● Exercise instructions: Count the lines below holding "dimensions" and answer with that number only.

── Exercise input

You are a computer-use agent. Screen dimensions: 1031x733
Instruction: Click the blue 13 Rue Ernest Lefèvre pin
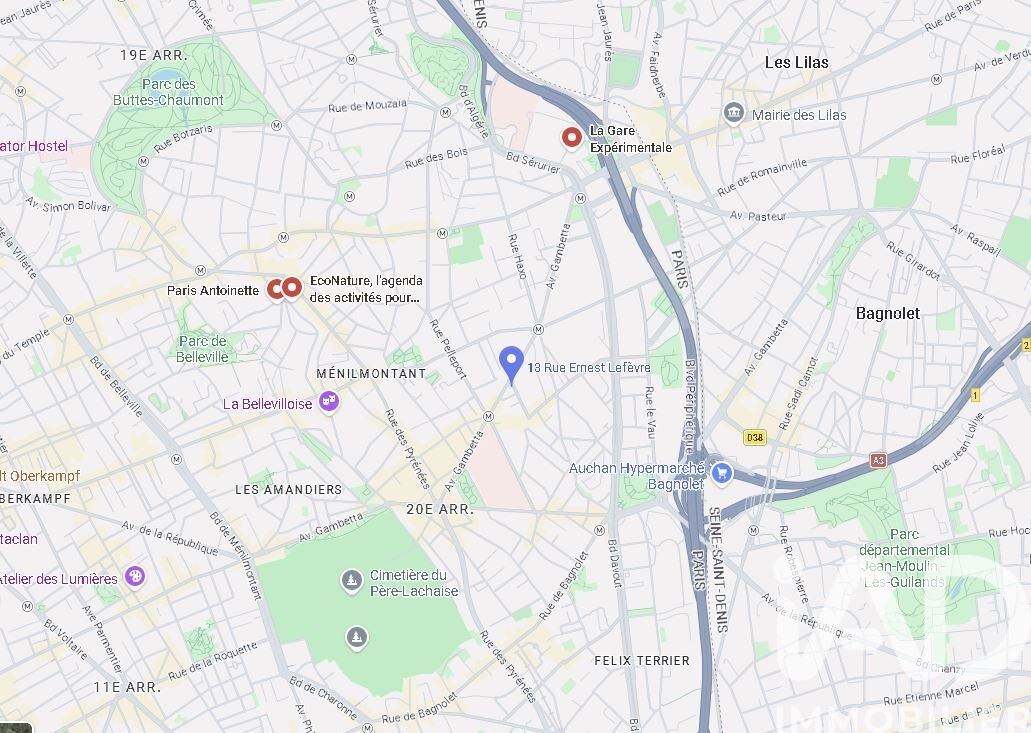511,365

────
── Exercise input

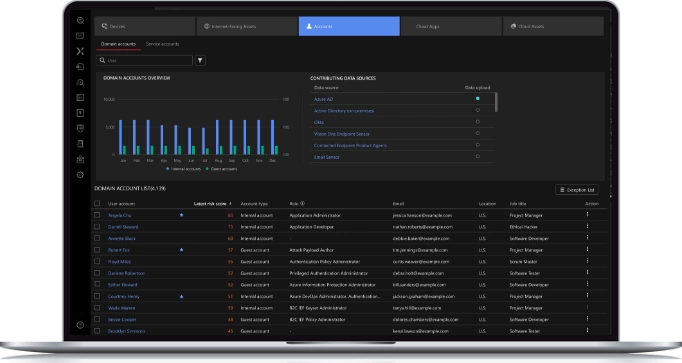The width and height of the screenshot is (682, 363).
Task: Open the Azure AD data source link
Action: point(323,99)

────
── Exercise input

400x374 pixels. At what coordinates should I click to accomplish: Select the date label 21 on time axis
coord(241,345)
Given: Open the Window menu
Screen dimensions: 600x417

────

● Solution: 2